═══ GIVEN TEXT
Cumbria Cannabis Cafe is Inevitable

Discussion in 'Marijuana News' started by Superjoint, Apr 5, 2002.

  1. Editorial
    Source: News & Star UK

    Cannabis campaigners Mark and Lezley Gibson have claimed a café selling the drug in Cumbria is "inevitable" after attending the world's first course on the venture. The Gibsons spent five days at a "cannabis college" in Holland learning how to buy and sell the drug, keep customers safe and recognise quality stock.
    Today they invited police and councillors to join them on the next course to see how the cafés work. Mr Gibson also had this message for opponents: "This IS going to happen."

    Mrs Gibson, who suffers from multiple sclerosis, said the pressure to provide somewhere where people could smoke cannabis for medical reasons was becoming impossible to resist after the jailing of Stockport campaigner Colin Davies.

    Mr Davies, who opened the UK's first cannabis café, is in Strangeways prison awaiting trial on drugs charges.


    "Colin left 200 people without medication," said Mrs Gibson. "They had a safe supply and they still need to get cannabis now to relieve their symptoms.
══════
═══ MATERIAL SHOWN
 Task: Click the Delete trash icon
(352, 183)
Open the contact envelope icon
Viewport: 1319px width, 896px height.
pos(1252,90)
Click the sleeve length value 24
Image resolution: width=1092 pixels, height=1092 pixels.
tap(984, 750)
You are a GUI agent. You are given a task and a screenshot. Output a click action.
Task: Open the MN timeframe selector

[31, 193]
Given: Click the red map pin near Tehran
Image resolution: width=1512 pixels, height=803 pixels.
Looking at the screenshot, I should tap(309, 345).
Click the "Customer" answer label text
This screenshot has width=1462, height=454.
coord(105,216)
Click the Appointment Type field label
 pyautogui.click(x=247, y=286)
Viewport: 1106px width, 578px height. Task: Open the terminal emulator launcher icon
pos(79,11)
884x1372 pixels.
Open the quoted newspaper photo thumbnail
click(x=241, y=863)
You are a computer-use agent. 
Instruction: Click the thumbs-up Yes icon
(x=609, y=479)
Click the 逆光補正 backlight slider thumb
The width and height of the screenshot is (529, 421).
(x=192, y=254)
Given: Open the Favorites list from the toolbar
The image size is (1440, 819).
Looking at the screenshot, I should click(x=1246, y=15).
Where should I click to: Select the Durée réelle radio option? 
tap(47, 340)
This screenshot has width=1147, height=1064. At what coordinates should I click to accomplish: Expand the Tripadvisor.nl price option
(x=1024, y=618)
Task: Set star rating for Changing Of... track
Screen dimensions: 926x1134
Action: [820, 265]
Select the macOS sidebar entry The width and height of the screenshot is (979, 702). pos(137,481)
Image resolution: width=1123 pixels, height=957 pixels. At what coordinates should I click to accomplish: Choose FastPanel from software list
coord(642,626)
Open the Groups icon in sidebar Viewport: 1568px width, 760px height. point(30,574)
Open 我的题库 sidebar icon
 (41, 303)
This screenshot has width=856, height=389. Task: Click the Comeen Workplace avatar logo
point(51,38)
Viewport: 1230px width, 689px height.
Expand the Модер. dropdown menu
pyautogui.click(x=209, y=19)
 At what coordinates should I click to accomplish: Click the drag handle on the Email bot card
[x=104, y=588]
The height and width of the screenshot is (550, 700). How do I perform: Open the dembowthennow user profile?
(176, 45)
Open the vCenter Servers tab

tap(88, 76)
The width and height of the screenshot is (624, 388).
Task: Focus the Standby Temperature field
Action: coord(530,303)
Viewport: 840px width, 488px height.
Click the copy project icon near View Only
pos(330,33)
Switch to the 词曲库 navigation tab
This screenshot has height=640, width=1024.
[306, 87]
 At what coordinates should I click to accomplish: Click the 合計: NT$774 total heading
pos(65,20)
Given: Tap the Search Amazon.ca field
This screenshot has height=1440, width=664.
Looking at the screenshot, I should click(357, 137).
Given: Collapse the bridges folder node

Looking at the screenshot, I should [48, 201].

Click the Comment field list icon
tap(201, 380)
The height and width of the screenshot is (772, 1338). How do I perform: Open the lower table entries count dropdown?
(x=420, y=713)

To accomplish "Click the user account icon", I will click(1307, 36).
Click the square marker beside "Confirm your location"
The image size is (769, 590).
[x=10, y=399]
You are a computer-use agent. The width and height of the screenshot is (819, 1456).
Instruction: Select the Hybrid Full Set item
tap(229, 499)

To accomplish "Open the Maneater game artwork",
══════
#### [PROBLEM SET]
**1)** From the Cumbria cannabis café article, copy the passage starting at "1. Editorial" and ending at "on drugs charges.".
**2)** Answer these questions using the Cumbria cannabis café article.
(a) How many days did the Gibsons spend at the course?
(b) In which prison is Colin Davies awaiting trial?
(c) What illness does Mrs Gibson have?
**3)** Decide whether each statement agrees with the Cumbria cannabis café article. Answer yes or no, and quote the words that settle it.
(a) The course the Gibsons attended took place in Holland.
(b) Colin Davies opened the UK's second cannabis café.
(c) The Gibsons invited police and councillors to the next course.

#### [ANSWERS BY ITEM NUMBER]
**1)**
1. Editorial
    Source: News & Star UK

    Cannabis campaigners Mark and Lezley Gibson have claimed a café selling the drug in Cumbria is "inevitable" after attending the world's first course on the venture. The Gibsons spent five days at a "cannabis college" in Holland learning how to buy and sell the drug, keep customers safe and recognise quality stock.
    Today they invited police and councillors to join them on the next course to see how the cafés work. Mr Gibson also had this message for opponents: "This IS going to happen."

    Mrs Gibson, who suffers from multiple sclerosis, said the pressure to provide somewhere where people could smoke cannabis for medical reasons was becoming impossible to resist after the jailing of Stockport campaigner Colin Davies.

    Mr Davies, who opened the UK's first cannabis café, is in Strangeways prison awaiting trial on drugs charges.

**2)**
(a) Five days.
(b) Strangeways prison.
(c) Multiple sclerosis.

**3)**
(a) Yes: "in Holland learning how to buy and sell the drug"
(b) No: "who opened the UK's first cannabis café"
(c) Yes: "Today they invited police and councillors to join them on the next course"